TASK STATEMENT – After finding the line with "The width and" in the entries below, copy that line and each one after it exactly, through the last line, and omit pictures.

DATA SHOWN –
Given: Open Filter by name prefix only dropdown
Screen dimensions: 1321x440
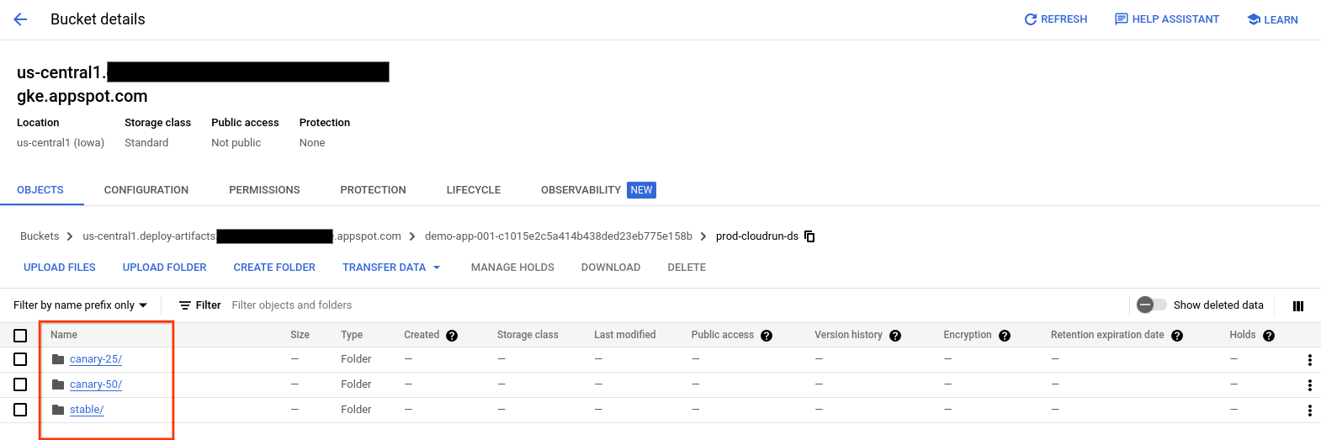Looking at the screenshot, I should (x=80, y=305).
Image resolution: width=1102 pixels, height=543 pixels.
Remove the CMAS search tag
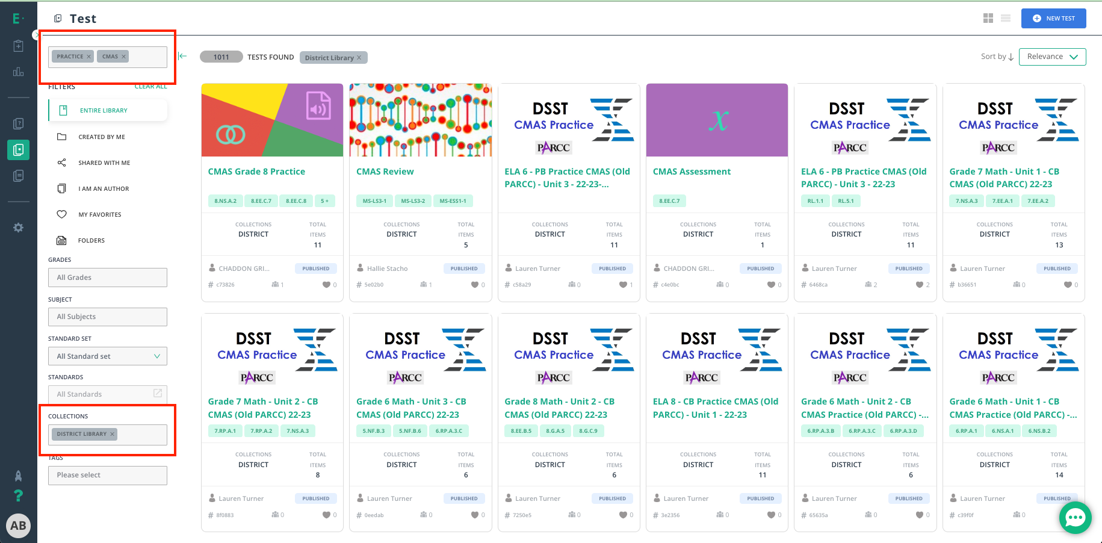[124, 57]
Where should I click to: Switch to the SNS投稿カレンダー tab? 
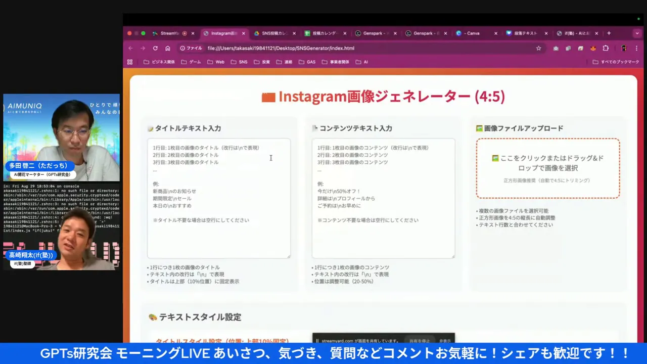(x=273, y=33)
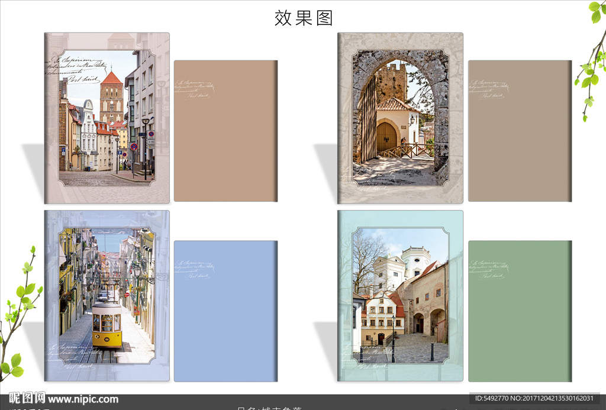Click handwriting script on the tan cover
The image size is (606, 410).
(194, 88)
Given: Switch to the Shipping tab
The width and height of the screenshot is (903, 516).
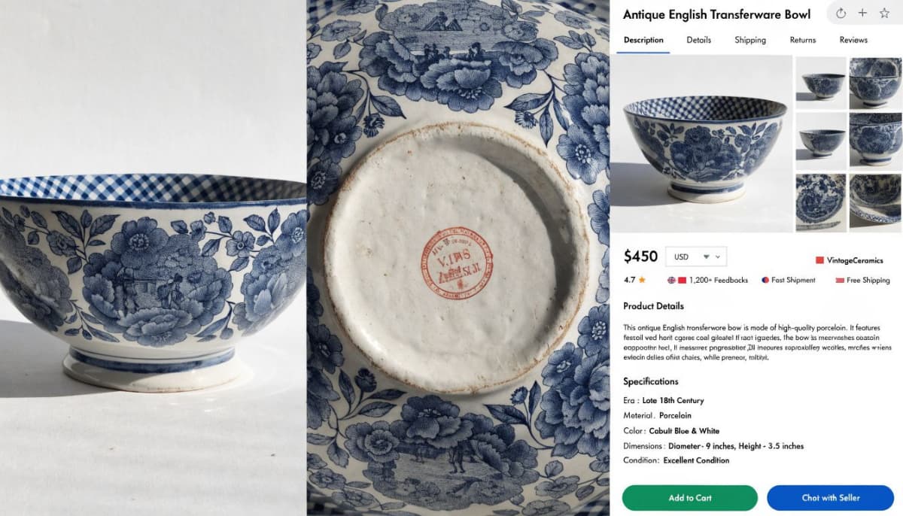Looking at the screenshot, I should 749,40.
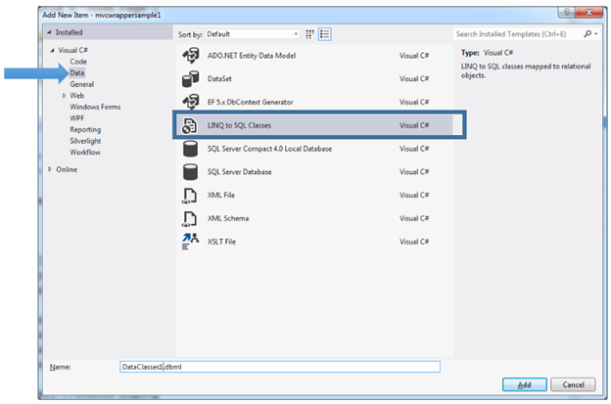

COMPLETED EXERCISE –
The width and height of the screenshot is (903, 516).
Looking at the screenshot, I should 749,40.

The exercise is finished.